[Word and element locating data]
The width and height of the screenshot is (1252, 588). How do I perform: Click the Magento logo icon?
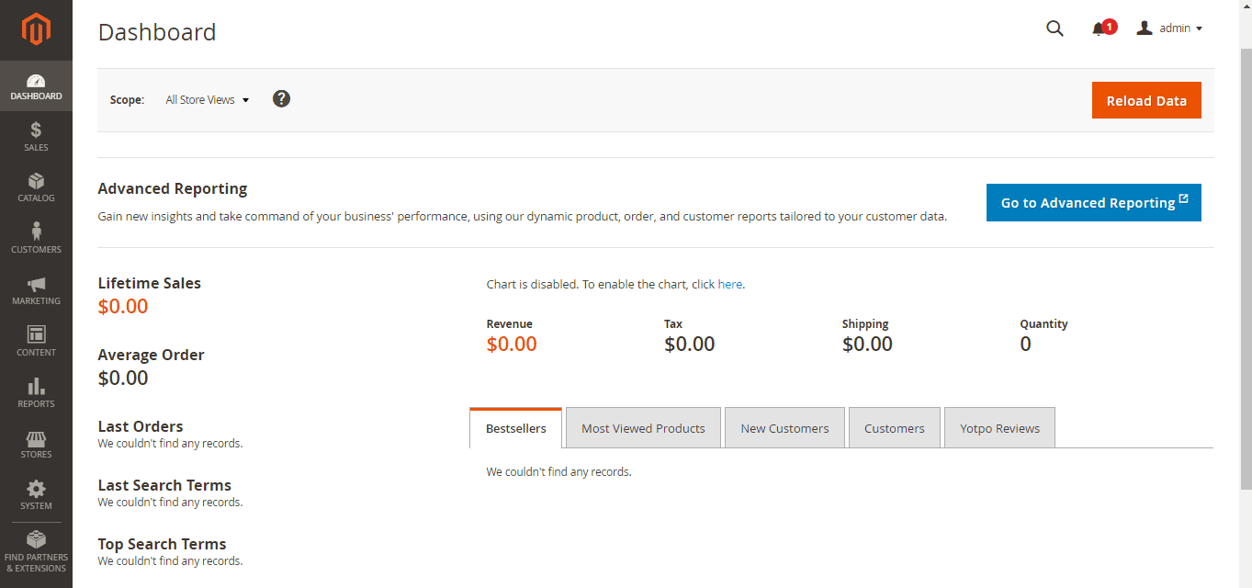point(36,28)
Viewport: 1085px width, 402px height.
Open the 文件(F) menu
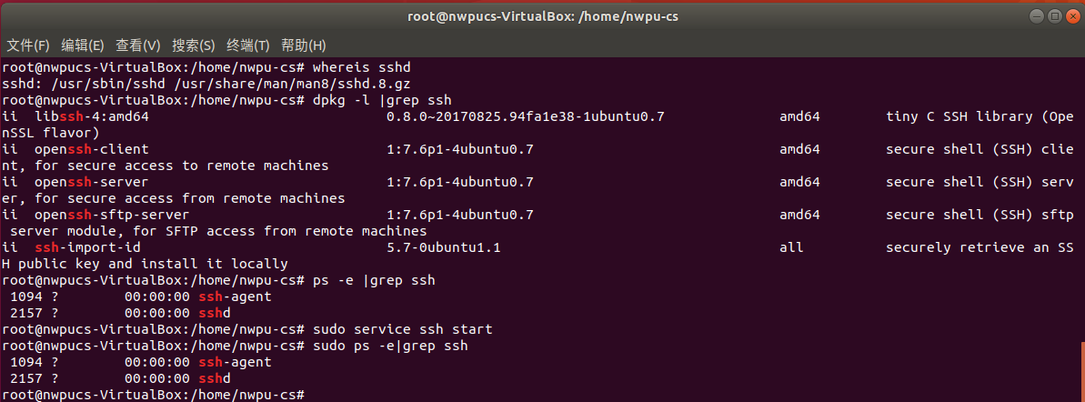[x=27, y=45]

Instructions for the task:
Quote every line of text in the rows word for word, leaving out the pictures.

Complete answer:
The width and height of the screenshot is (1252, 588). How do I perform: Click the Magento logo icon?
point(36,28)
Viewport: 1085px width, 402px height.
Open the 文件(F) menu
[x=27, y=45]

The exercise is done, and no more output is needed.